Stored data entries
········
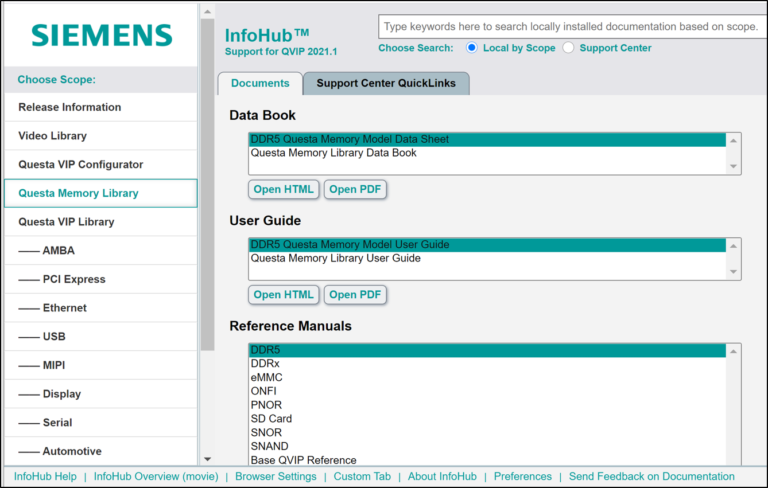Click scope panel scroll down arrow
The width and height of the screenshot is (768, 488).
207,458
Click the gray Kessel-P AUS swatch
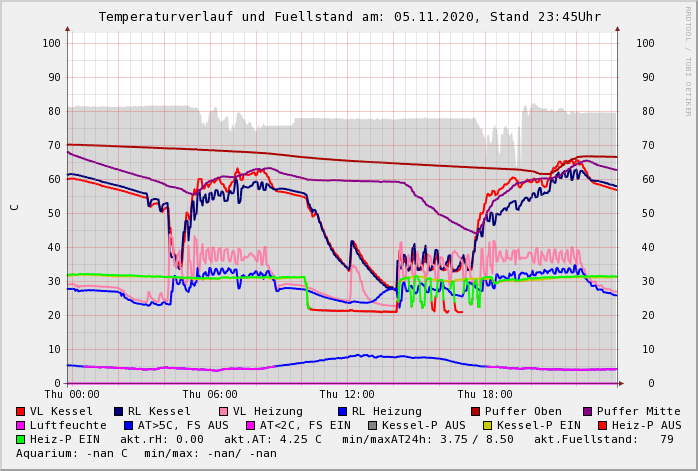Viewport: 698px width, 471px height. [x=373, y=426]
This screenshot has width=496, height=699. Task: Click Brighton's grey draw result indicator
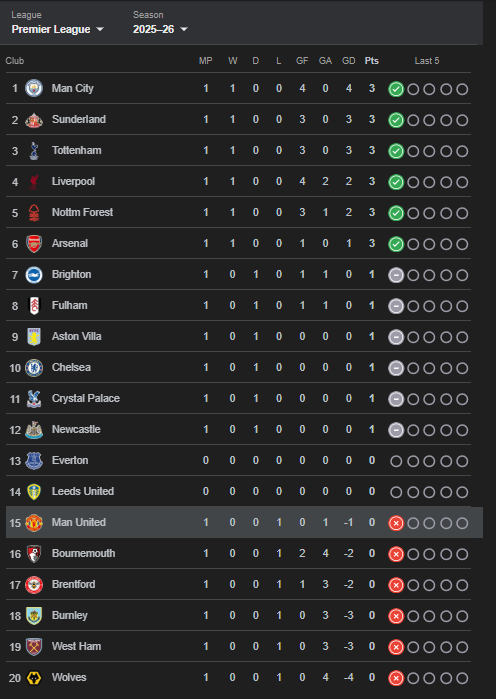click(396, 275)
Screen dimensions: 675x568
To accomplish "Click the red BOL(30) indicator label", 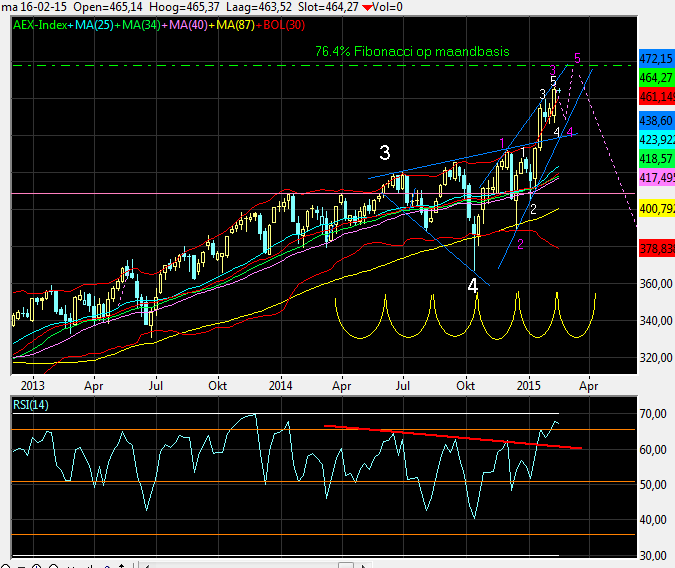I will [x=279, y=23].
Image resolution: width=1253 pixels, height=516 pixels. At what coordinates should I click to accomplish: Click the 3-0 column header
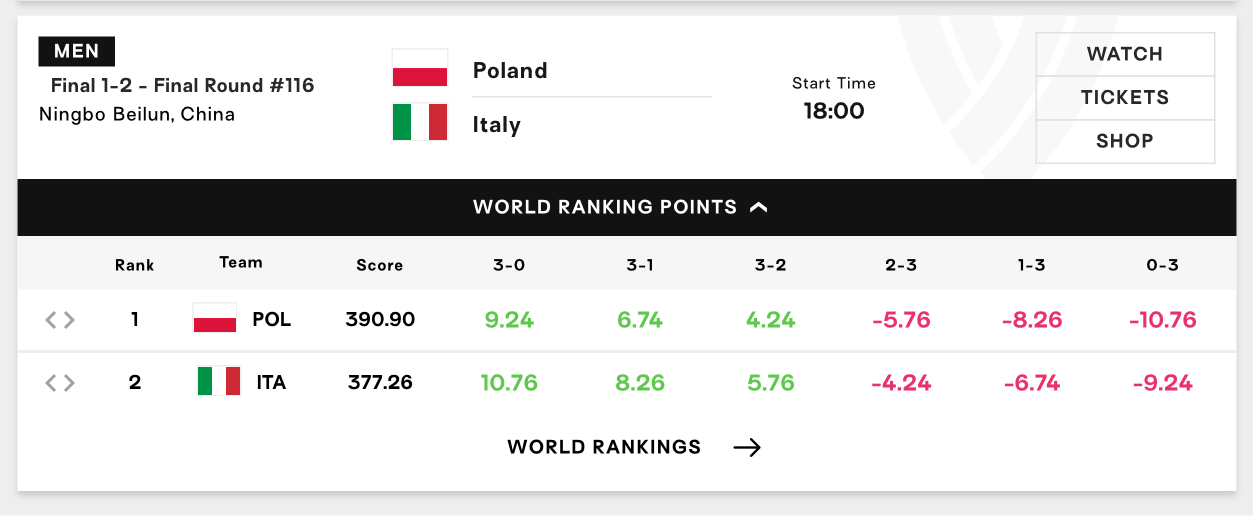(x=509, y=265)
········
▶ **About this exercise**
With the pictures omitted, print the lines above exactly, beginning at the line with "Click the gray Kessel-P AUS swatch" and going on through the line with "Screen dimensions: 675x568".

▶ **Exercise result**
Click the gray Kessel-P AUS swatch
Viewport: 698px width, 471px height. [x=373, y=426]
This screenshot has width=496, height=699. Task: Click Brighton's grey draw result indicator
click(396, 275)
Screen dimensions: 675x568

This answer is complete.